**Task item:**
Copy exactly the lines of the material below that fall between the line with "Click the expand arrow icon at top right" and the line with "Viewport: 419px width, 279px", both of those lines included; pictures stay out.

BEGIN Extracted information

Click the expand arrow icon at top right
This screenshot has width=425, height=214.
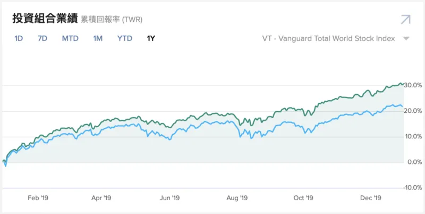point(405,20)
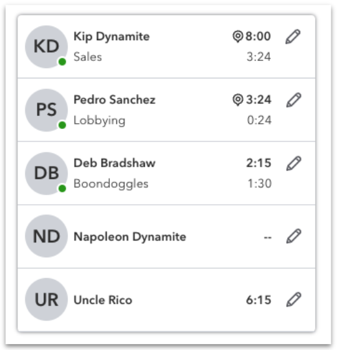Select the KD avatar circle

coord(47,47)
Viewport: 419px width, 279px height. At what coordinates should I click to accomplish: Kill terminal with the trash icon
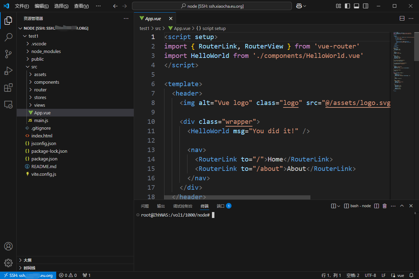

END Extracted information
BEGIN Extracted information

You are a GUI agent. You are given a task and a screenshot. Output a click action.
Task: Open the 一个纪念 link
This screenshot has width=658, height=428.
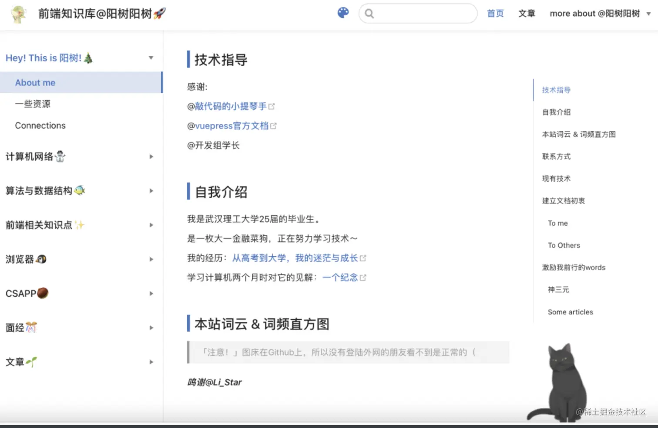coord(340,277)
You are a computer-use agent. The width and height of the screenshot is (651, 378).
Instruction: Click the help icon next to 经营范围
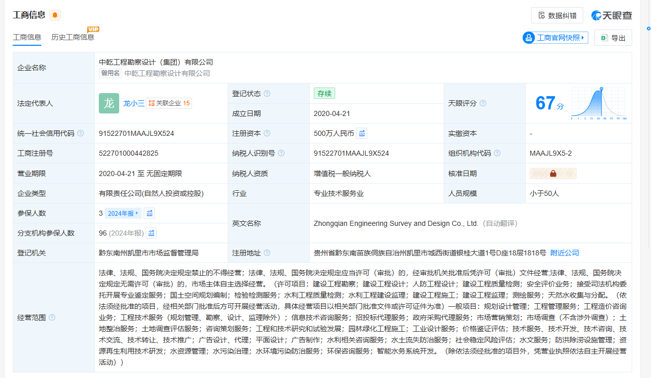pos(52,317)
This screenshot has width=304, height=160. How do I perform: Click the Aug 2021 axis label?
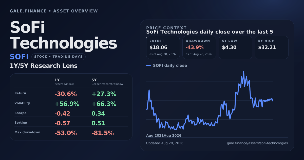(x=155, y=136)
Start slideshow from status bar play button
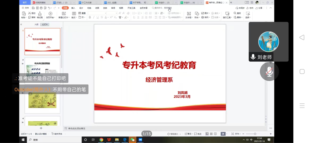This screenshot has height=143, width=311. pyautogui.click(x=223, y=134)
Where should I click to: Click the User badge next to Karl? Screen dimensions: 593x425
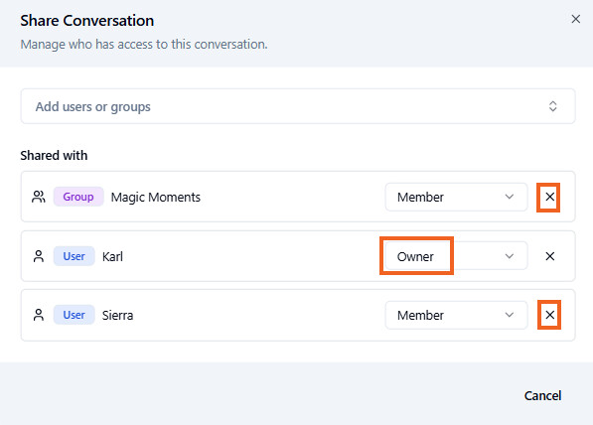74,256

END Extracted information

**Your response:**
Click the expand arrow icon at top right
This screenshot has width=425, height=214.
point(405,20)
Select the KD avatar circle

coord(47,47)
Viewport: 419px width, 279px height. At what coordinates should I click to accomplish: Kill terminal with the trash icon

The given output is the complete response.